Evaluation of electrospun SiO2/nylon 6,6 nanofiber membranes as a thermally-stable separator for lithium-ion batteries

Abstract

Electrospun SiO2/nylon 6,6 nanofiber membranes were fabricated and their electrochemical performance was evaluated for use as separators in Li-ion batteries. The aim of this study was to design new high-performance separator membranes with enhanced mechanical properties and good thermal stability, as well as superior electrochemical performance compared to microporous polyolefin membranes. It was found that SiO2/nylon 6,6 nanofiber membranes had superior thermal stability and mechanical strength with highly porous structure. Enhanced electrochemical properties were also obtained for these nanofiber membranes due to their high porosity values.

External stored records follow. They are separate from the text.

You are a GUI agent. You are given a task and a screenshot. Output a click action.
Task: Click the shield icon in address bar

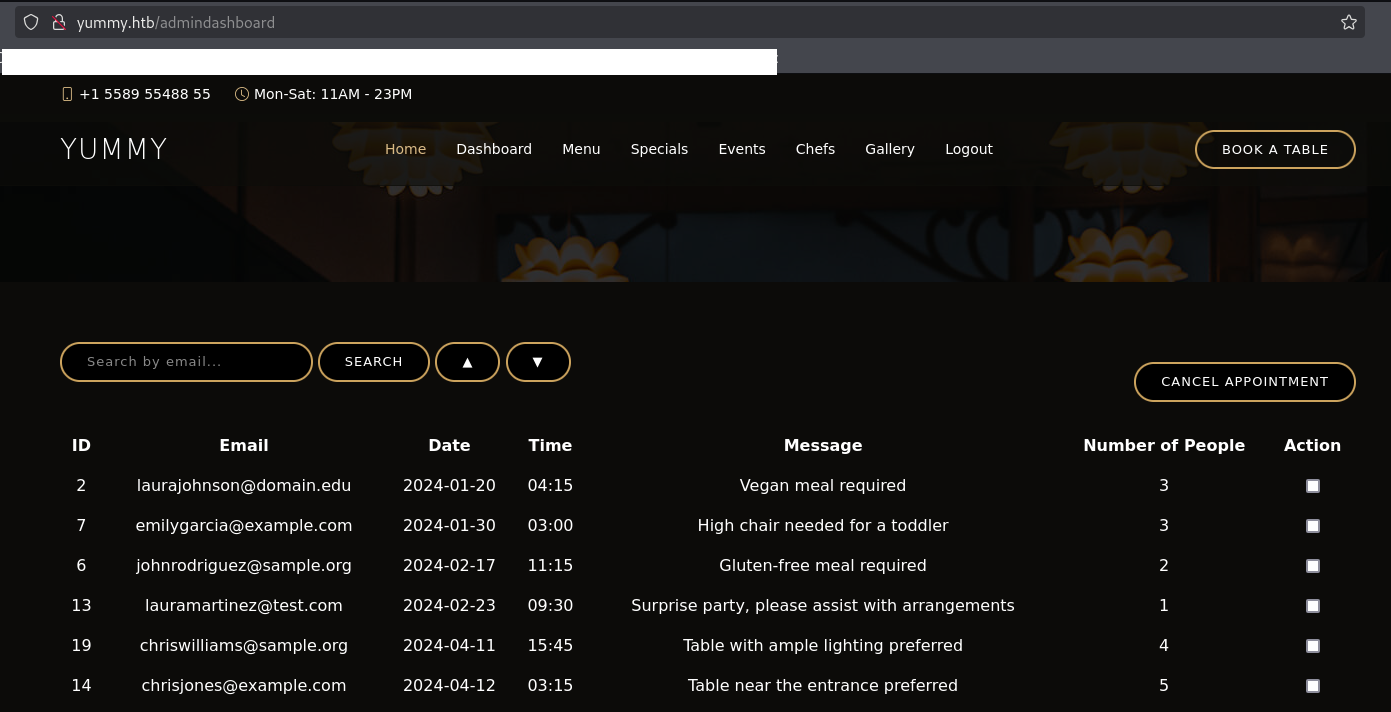[31, 22]
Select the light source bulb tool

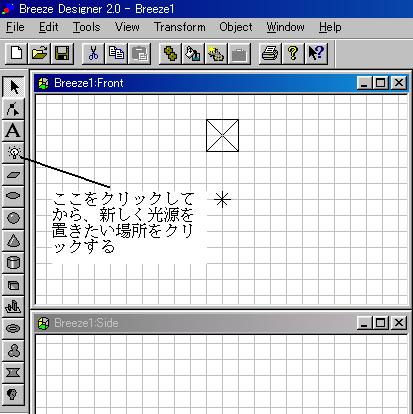coord(13,153)
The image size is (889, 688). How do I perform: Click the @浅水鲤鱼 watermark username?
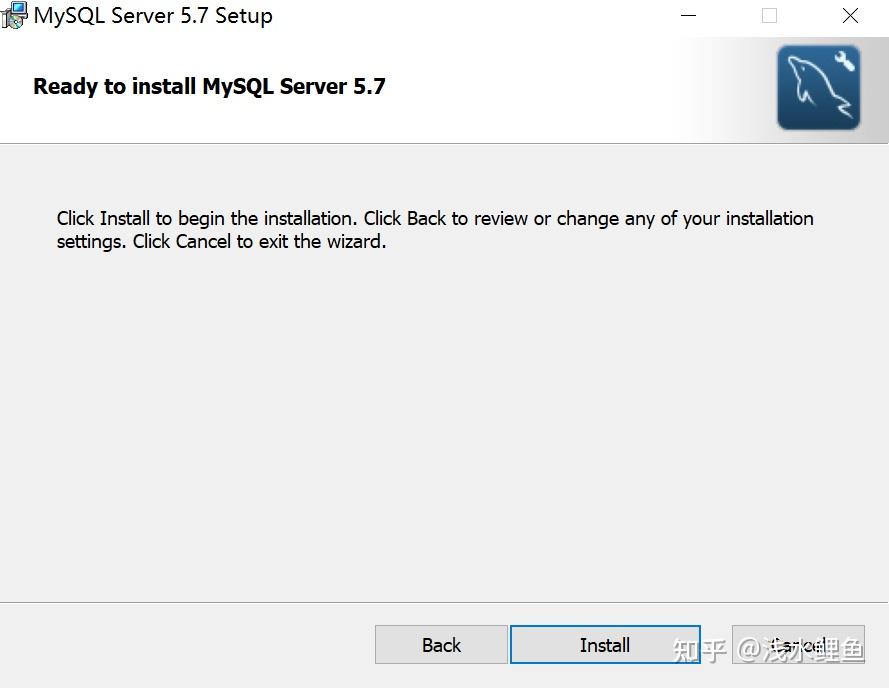pos(800,651)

Compared with commercial microporous polyolefin membranes, SiO2/nylon 6,6 nanofiber membranes had larger liquid electrolyte uptake, higher electrochemical oxidation limit, and lower interfacial resistance with lithium. SiO2/nylon 6,6 nanofiber membranes with different SiO2 contents (0, 3, 6, 9 and 12%) were assembled into lithium/lithium cobalt oxide and lithium/lithium iron phosphate cells. High cell capacities and good cycling performance were demonstrated at room temperature. In addition, cells using SiO2/nylon 6,6 nanofiber membrane separators showed superior C-rate performance compared to those using commercial microporous polyolefin membrane.